Owing to its selectivity for DAT and favorable kinetics, the radioligand N-(3-iodoprop-2E-enyl)-2β-carbomethoxy-3β-(4-methylphenyl)nortropane (PE2I) can be a valuable tool for DAT imaging (Halldin et al, 2003; Jucaite et al, 2006; Hirvonen et al, 2008). In competition studies, PE2I showed high affinity for DAT in vitro (Ki, = 17 nmol/L) with a significantly lower binding affinity for serotonin or norepinephrine transporters (Emond et al, 2008). In vitro saturation studies have also validated the high DAT affinity of PE2I, resulting in a measured (Na + dependent) Kd of 3.9 nmol/L in 120 mmol/L of NaCl (Emond et al, 2008). However, DAT measurements using PE2I have shown great variability (Jucaite et al, 2006; Leroy et al, 2007). To examine the source of this interindividual variability, a test–retest paradigm is needed.
Initial test-retest studies carried out by Hirvonen et al (2008) yielded promising results. However, in those studies, the high binding striatal regions had not reached equilibrium within the 69 mins of scanning time. This prevented modeling of the time activity curves (TACs) using graphical methods (as a linear part of the Logan integral graph could not be obtained) and may have affected the estimation of outcome measures in the high binding regions. In addition, the coregistration between positron emission tomography (PET) images and magnetic resonance images (MRIs) was based on minimizing a mutual information-type cost function, as is often the case (Leroy et al, 2007; Hirvonen et al, 2008; Ito et al, 2008). However, recent work (DeLorenzo et al, 2009) has shown that a single coregistration technique may not be optimal in all cases and that coregistration inaccuracies can yield up to 20% error in calculated outcome measures.
To address these problems, in this study, subjects were scanned for 120 mins, allowing the high binding regions to reach equilibrium. The extra scanning time expanded the modeling possibilities, allowing the use of graphical approaches. Moreover, eight possible coregistrations were performed for each PET acquisition, and the optimum coregistration was automatically chosen on the basis of a technique that has been extensively tested.

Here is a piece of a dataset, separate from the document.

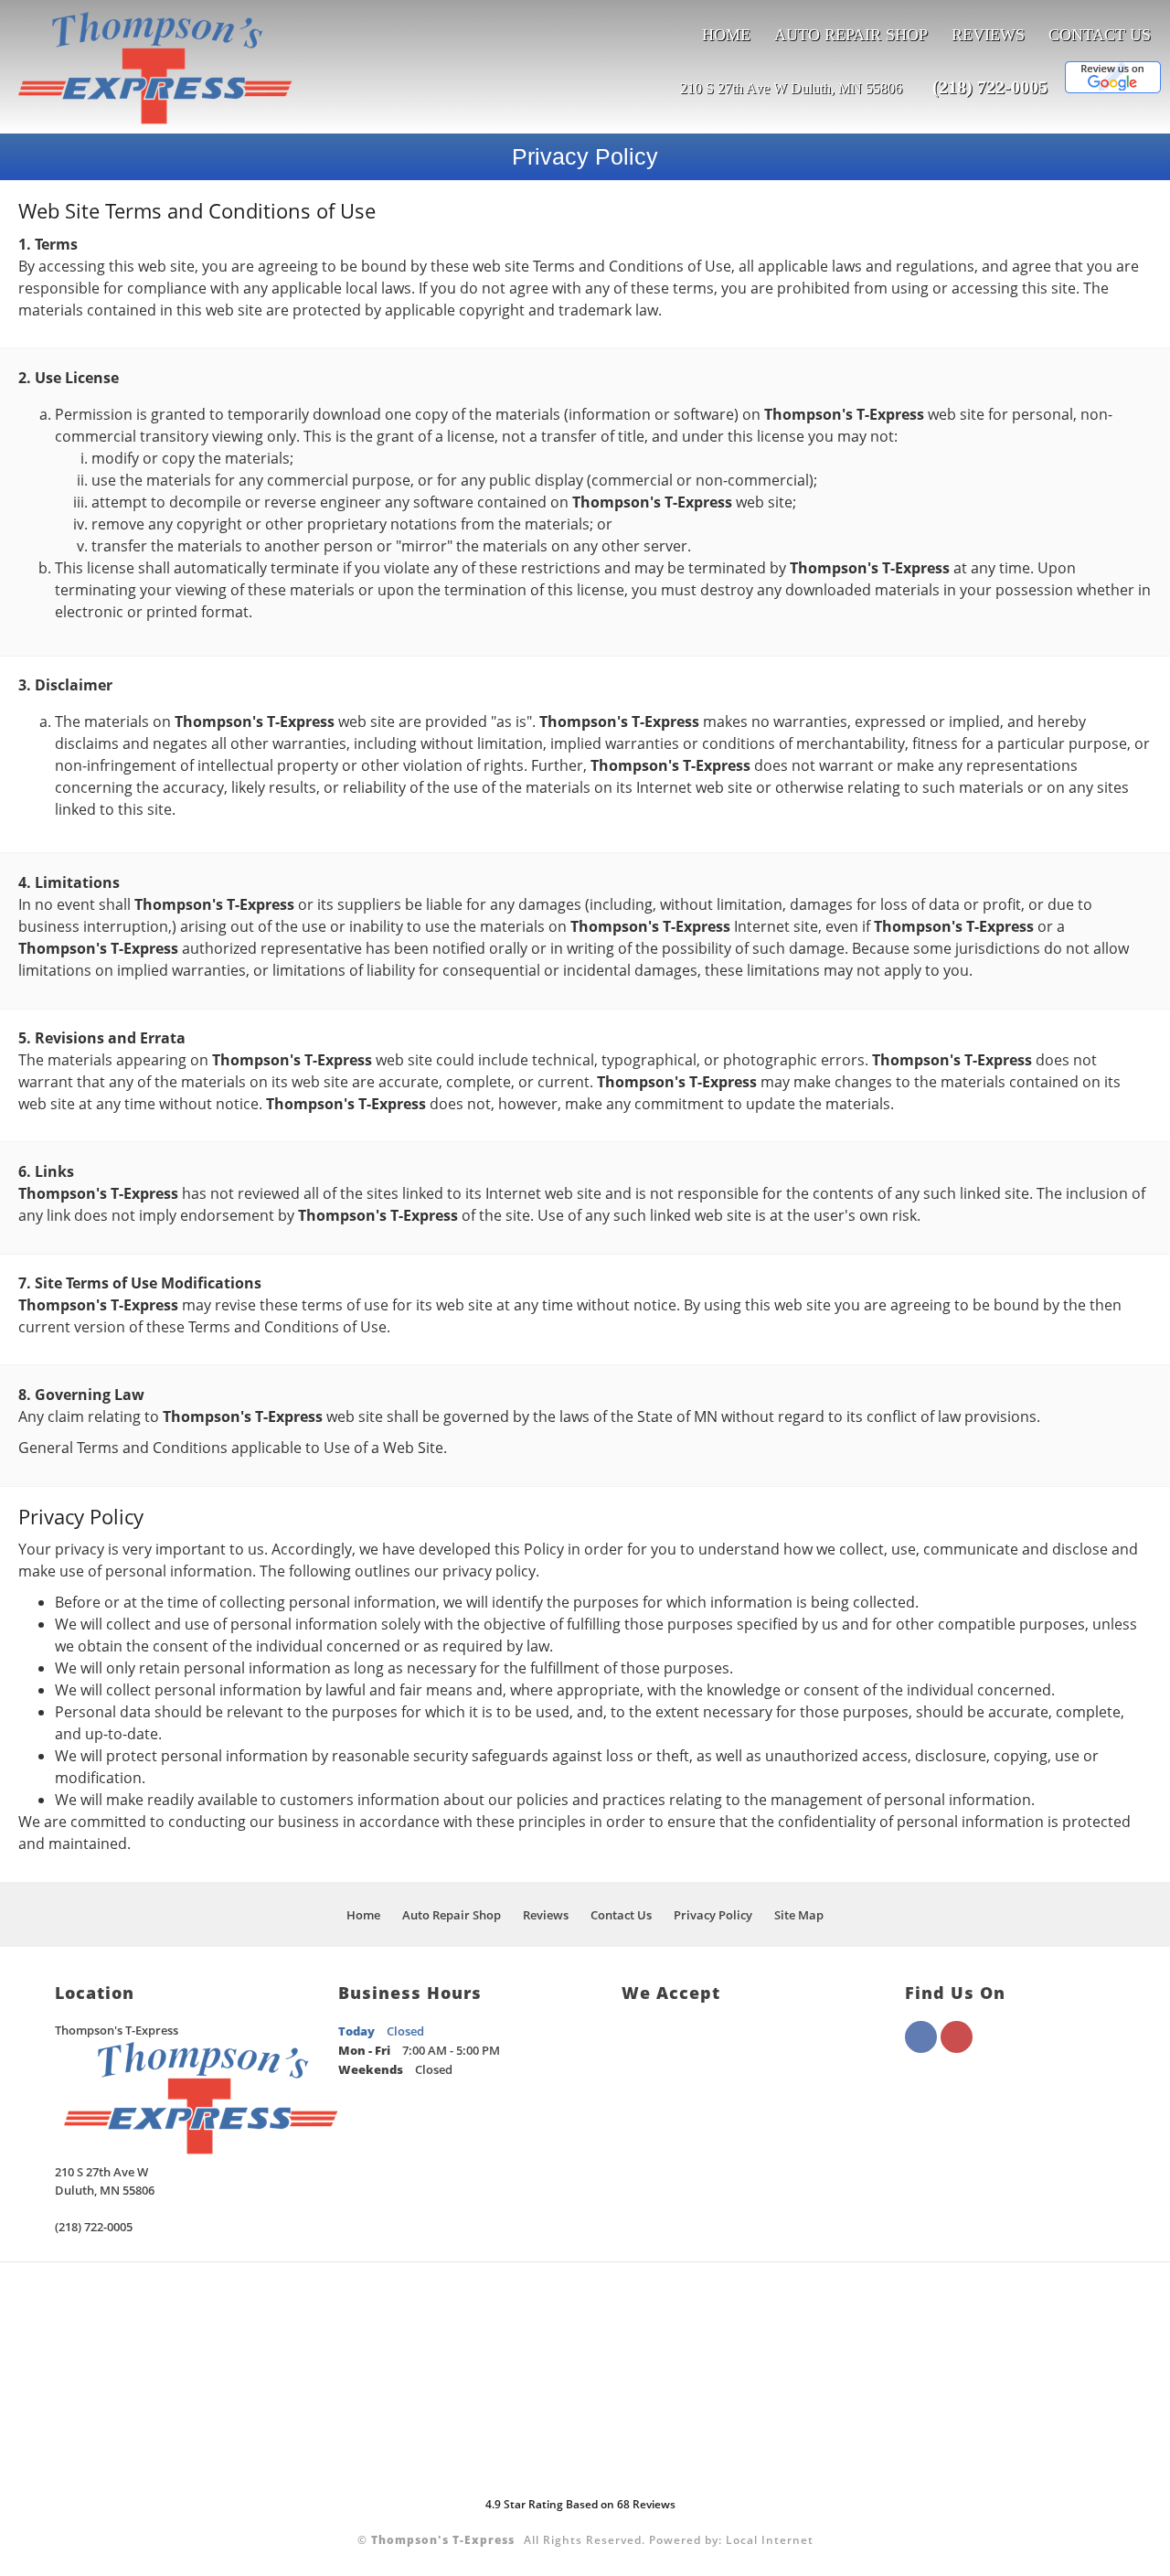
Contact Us (1099, 35)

To improve the accuracy of reference tissue approaches, efforts were made to determine a suitable reference region. As most reference methods assume that a one-tissue compartment (1TC) model describes the reference region, clustering techniques were used to isolate possible regions of the brain that meet this criteria.
Materials and methods
Subjects
Seven healthy volunteers (five women, two men; mean age 32 ± 9 years, range 25 to 45 years) were recruited for this study. All subjects were nonsmokers. Inclusion criteria were assessed by the following: history, Structured Clinical Interview for the Diagnostic and Statistical Manual of Mental Disorders IV (SCID), review of systems, physical examination, routine blood tests, pregnancy test, urine toxicology, and electrocardiography. The inclusion criteria consisted of (1) age 18 to 50 years, (2) no significant medical illness on physical examination, (3) no Axis I diagnosis on the basis of the SCID, (4) negative pregnancy test for women, (5) body mass index between 16 and 32 kg/m2, (6) capacity to provide written informed consent, (7) absence of psychotropic medications for five half-lives or for 30 days, (8) absence of regular alcohol consumption exceeding 7 or 14 drinks per week for women or men, respectively, and (9) daily consumption of <180 mg of caffeine. The Institutional Review Boards of the Columbia University Medical Center and the New York State Psychiatric Institute approved the protocol. Subjects gave their written informed consent after receiving an explanation of the study. All subjects underwent two identical scans, test–retest, on the same day, separated by an ~1-h break.
Radiochemistry
The PE2I precursor, (1R, 2S, 3S, 5S)-8-[(2E)-3-iodo-2-propenyl]-3-(4-methylphenyl)-8-azabicyclo[3.2.1]octane-2-carboxylic acid (PE2I-acid, ABX Advanced Biochemical Compounds, Radeberg, Germany) (1, 0.5 to 1.0 mg), was dissolved in 500 μL of acetone in a capped 1-mL V-vial. Sodium hydroxide (10 μL, 5 mol/L) was added and the resultant solution was allowed to stand for 2 mins. High specific activity [11C]CH3OTf was transported by a stream of argon (20 to 30 mL/min) into a vial over ~5 mins at room temperature. At the end of the trapping, the product mixture was diluted with 0.5 mL of water and was directly injected into a semipreparative RP-HPLC column (Phenomenex C18, 10 × 250 mm, 10 μ, Phenomenex, Torrence, CA, USA) and eluted with a solution of acetonitrile; i.e., 0.1 mol/L of ammonium formate (60:40) at a flow rate of 10 mL/min. The product fraction with a retention time between 6 and 8 mins, based on the γ-detector (Bioscan Flow-Count fitted with an NaI detector, Bioscan, Inc., Washington DC, USA), was collected, diluted with 250 mL of deionized water, passed through a classic C-18 Sep-Pak cartridge (Waters Corp., Milford, MA, USA), and washed with 10 mL of 20% aqueous ethanol. The yield of formation of [11C]PE2I ([11C]2), typically in the range of 3.70 to 9.25 GBq, was eluted from Sep-Pak using 1 mL of absolute ethanol in 36% yield, based on 11CH3OTf at the end of the synthesis. A portion of the ethanol solution was analyzed by an analytical RP-HPLC column using UV and γ-detectors (Phenomenex Prodigy ODS(3) 4.6 × 250 mm, 5 μ; mobile phase: acetonitrile: 0.1 mol/L of ammonium formate (65:35); flow rate: 2 mL/min, retention time: 6 mins, wavelength: 230 nm) to determine the specific activity and purities. [11C]PE2I was then diluted to a volume of 10 mL with saline and filtered through a sterile environment. A portion of this solution was then formulated for injection. The formulation of [11C]PE2I was also analyzed by RP-HPLC to confirm the purity and specific activity and to obtain stability measurements.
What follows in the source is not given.